The task: From the listing below, reproduce word for word the part that opens with the line containing "Dare (18, 2307)" and closes with the line containing "Audition (22, 1414)"; reproduce nothing else.

Records supplied:
- Opening Delimiter -
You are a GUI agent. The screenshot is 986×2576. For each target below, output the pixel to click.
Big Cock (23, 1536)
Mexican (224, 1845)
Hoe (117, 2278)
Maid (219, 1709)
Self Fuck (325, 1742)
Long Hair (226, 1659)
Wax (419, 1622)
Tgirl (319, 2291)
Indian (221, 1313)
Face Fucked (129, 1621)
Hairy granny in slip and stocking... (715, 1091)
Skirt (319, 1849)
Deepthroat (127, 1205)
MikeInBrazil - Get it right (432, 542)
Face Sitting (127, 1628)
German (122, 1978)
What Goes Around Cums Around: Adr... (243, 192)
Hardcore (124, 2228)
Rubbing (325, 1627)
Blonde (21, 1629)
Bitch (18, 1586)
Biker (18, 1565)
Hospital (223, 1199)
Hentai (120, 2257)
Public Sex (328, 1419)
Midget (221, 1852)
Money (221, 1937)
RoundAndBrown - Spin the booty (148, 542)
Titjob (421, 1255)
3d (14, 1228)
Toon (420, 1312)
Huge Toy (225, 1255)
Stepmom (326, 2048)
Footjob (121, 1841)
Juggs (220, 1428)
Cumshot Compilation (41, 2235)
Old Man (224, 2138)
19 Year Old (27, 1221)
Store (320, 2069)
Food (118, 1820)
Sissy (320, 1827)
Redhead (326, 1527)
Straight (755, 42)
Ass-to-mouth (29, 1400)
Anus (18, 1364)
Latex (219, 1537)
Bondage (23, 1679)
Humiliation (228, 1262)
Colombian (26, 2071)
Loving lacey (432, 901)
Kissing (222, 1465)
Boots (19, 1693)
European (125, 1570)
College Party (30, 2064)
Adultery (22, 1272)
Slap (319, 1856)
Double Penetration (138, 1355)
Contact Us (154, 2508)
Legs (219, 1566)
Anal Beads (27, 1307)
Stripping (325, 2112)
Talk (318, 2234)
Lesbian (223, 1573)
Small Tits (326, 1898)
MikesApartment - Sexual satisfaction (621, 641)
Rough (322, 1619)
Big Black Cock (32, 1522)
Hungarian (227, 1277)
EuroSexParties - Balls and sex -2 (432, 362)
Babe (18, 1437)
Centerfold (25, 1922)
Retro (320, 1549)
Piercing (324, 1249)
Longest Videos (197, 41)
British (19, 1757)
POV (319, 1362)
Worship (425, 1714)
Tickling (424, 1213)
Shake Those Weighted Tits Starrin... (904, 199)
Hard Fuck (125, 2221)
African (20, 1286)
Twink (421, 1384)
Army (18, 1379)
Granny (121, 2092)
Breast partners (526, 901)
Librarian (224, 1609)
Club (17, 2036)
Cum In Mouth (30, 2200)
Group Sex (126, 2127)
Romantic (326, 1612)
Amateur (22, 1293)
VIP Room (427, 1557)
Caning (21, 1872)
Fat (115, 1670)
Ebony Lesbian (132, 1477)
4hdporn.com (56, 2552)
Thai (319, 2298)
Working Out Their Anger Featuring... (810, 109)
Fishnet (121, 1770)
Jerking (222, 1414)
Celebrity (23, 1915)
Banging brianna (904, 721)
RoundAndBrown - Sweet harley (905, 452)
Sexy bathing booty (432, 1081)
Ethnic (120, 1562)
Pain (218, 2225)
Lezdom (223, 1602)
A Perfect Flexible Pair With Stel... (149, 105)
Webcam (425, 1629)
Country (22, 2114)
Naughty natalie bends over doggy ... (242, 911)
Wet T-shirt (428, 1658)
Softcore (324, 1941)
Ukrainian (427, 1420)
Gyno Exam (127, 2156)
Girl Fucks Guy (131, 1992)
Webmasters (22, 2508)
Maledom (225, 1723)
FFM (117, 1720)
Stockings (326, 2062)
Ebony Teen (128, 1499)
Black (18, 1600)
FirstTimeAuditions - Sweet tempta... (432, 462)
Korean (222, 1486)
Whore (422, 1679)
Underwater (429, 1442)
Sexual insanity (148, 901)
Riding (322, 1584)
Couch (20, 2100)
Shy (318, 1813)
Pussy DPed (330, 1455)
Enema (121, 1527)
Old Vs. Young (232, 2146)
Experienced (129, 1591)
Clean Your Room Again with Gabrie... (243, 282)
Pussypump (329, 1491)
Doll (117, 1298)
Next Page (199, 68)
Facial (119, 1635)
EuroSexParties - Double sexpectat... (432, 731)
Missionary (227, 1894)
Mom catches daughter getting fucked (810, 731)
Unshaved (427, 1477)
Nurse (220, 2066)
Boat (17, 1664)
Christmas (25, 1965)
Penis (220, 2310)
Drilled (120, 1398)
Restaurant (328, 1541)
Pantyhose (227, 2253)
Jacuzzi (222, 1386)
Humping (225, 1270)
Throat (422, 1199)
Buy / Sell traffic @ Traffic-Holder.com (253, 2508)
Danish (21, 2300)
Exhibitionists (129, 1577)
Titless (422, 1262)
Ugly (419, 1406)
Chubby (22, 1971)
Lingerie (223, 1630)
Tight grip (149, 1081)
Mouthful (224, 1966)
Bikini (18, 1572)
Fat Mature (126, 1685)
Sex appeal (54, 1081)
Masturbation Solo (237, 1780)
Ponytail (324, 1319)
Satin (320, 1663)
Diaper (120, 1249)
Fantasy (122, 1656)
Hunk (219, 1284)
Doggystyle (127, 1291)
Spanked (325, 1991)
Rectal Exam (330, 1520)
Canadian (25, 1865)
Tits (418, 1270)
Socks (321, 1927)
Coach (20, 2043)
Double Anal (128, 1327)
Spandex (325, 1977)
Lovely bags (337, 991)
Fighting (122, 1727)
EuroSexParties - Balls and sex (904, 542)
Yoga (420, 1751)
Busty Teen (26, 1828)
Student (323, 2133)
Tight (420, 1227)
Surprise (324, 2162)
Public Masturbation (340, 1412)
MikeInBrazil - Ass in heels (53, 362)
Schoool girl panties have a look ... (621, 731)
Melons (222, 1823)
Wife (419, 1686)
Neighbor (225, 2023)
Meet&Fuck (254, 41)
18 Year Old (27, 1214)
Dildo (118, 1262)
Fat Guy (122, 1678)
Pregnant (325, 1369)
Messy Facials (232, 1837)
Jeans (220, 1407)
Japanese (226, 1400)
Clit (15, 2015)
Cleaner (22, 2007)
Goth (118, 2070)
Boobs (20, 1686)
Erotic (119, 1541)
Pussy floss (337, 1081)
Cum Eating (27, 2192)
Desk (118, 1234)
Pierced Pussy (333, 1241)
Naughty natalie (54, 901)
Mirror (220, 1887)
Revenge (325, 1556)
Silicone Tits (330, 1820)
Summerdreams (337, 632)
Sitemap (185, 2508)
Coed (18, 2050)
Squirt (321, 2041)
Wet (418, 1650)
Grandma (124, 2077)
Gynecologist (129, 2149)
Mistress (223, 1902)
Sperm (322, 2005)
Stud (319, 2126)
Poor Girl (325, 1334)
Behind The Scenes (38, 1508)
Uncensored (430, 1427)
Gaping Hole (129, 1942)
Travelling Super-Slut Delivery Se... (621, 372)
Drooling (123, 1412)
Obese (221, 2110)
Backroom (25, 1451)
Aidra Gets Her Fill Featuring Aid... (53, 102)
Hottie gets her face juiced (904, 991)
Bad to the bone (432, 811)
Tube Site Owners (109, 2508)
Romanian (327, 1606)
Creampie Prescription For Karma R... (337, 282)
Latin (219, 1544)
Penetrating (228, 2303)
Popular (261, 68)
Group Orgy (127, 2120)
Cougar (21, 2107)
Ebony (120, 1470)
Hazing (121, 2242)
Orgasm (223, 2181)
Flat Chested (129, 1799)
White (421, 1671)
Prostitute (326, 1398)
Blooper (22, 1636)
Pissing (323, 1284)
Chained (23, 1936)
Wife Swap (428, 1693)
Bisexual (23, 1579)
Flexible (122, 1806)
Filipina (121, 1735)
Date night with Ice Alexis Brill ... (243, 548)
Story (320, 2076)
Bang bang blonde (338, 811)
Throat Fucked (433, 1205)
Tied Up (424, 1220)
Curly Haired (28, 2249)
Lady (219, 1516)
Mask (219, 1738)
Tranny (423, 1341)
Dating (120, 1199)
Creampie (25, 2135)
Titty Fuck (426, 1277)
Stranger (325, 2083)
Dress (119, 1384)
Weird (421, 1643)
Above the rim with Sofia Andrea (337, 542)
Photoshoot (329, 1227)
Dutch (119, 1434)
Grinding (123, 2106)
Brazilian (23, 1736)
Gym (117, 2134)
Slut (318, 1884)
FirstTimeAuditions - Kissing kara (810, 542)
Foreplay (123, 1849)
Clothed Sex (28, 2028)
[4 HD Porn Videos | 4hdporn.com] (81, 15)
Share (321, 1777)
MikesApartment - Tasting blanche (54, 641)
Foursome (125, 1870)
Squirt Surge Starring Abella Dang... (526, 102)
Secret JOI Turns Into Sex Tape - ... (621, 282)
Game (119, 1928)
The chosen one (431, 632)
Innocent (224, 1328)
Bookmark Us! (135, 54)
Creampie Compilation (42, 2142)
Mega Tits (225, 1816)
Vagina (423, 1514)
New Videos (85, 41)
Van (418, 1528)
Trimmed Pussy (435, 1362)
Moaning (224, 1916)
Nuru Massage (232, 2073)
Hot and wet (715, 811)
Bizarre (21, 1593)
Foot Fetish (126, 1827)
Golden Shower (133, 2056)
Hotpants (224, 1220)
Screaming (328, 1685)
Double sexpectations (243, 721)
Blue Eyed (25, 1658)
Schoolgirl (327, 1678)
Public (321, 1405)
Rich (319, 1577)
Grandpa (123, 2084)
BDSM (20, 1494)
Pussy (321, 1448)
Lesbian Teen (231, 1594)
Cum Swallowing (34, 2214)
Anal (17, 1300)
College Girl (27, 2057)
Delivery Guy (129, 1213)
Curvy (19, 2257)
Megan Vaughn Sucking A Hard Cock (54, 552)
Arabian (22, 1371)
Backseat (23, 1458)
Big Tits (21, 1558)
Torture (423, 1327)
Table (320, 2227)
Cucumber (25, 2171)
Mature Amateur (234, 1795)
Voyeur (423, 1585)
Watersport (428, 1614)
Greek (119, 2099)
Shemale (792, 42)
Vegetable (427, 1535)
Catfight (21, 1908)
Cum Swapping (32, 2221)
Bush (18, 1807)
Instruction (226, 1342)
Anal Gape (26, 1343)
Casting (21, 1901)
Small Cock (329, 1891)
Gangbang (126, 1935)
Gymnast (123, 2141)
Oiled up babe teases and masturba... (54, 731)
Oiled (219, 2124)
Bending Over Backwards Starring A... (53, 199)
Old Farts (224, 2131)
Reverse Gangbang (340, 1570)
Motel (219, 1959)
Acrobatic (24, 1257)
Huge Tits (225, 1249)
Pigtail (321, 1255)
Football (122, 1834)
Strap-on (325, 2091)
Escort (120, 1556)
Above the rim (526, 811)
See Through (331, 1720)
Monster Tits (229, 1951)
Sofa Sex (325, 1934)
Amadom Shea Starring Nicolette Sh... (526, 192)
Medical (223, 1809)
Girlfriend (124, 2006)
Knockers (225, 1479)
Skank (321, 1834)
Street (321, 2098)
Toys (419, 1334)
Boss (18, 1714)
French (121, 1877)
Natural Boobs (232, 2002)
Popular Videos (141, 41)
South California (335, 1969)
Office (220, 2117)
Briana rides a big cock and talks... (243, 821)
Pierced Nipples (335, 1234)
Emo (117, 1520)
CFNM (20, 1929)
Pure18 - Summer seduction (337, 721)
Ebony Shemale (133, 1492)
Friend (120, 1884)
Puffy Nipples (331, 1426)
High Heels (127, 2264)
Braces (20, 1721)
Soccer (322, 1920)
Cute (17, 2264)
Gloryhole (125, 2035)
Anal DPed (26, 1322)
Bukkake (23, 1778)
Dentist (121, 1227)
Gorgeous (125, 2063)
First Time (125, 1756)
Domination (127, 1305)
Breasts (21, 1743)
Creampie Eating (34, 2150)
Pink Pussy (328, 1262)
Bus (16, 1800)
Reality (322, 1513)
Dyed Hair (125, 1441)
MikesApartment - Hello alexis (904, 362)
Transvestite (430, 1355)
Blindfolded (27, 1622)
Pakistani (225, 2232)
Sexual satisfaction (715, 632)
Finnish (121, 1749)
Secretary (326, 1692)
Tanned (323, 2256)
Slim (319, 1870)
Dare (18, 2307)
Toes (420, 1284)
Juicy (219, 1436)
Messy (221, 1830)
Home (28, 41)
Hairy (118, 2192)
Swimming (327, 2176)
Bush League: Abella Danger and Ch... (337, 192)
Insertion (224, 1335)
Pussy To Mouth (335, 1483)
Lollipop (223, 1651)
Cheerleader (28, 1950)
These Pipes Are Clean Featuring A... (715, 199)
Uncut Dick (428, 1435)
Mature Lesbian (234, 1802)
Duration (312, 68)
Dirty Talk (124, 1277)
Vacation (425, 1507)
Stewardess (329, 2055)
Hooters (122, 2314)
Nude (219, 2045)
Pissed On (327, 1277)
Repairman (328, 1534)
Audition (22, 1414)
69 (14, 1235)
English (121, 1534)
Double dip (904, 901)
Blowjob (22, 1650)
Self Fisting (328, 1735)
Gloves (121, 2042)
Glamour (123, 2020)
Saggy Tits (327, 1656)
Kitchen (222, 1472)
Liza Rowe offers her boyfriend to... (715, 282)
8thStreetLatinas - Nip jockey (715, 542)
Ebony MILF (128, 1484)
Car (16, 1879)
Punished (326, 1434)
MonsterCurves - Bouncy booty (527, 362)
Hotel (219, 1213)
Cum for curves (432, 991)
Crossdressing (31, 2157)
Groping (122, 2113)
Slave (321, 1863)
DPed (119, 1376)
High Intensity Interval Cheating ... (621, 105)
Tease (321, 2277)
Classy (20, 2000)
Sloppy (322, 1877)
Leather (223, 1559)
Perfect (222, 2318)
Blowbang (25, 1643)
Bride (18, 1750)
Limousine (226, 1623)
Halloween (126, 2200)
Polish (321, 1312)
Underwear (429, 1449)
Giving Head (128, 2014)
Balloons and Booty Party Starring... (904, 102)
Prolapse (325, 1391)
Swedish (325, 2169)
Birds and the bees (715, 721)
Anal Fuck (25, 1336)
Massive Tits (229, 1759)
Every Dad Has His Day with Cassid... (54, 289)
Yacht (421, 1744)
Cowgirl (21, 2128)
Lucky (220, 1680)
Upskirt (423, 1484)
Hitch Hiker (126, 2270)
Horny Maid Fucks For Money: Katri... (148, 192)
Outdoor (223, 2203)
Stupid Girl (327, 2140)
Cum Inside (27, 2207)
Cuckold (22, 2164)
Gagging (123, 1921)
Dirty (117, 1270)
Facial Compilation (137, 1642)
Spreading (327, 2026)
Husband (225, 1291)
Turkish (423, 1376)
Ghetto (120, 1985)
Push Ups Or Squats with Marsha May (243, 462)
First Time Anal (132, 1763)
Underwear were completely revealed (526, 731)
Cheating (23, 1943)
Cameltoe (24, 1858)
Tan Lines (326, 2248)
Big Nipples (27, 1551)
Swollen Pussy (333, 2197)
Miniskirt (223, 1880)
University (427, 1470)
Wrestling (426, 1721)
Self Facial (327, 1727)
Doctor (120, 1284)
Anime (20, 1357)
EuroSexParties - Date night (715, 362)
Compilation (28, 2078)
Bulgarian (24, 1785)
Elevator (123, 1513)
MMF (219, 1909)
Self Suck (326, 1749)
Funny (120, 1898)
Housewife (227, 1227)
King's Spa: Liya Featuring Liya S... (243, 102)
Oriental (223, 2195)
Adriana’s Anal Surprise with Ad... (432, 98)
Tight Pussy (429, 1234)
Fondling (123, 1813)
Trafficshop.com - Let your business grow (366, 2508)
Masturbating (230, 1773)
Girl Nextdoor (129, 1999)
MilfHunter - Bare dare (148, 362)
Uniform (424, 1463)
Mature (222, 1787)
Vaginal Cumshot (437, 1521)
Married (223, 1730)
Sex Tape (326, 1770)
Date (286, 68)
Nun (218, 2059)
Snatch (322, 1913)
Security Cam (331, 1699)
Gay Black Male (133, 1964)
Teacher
- Closing Delimiter -
Task output:
Dare (18, 2307)
Toes (420, 1284)
Juicy (219, 1436)
Messy (221, 1830)
Home (28, 41)
Hairy (118, 2192)
Swimming (327, 2176)
Bush League: Abella Danger and Ch... (337, 192)
Insertion (224, 1335)
Pussy To Mouth (335, 1483)
Lollipop (223, 1651)
Cheerleader (28, 1950)
These Pipes Are Clean Featuring A... (715, 199)
Uncut Dick (428, 1435)
Mature Lesbian (234, 1802)
Duration (312, 68)
Dirty Talk (124, 1277)
Vacation (425, 1507)
Stewardess (329, 2055)
Hooters (122, 2314)
Nude (219, 2045)
Pissed On (327, 1277)
Repairman (328, 1534)
Audition (22, 1414)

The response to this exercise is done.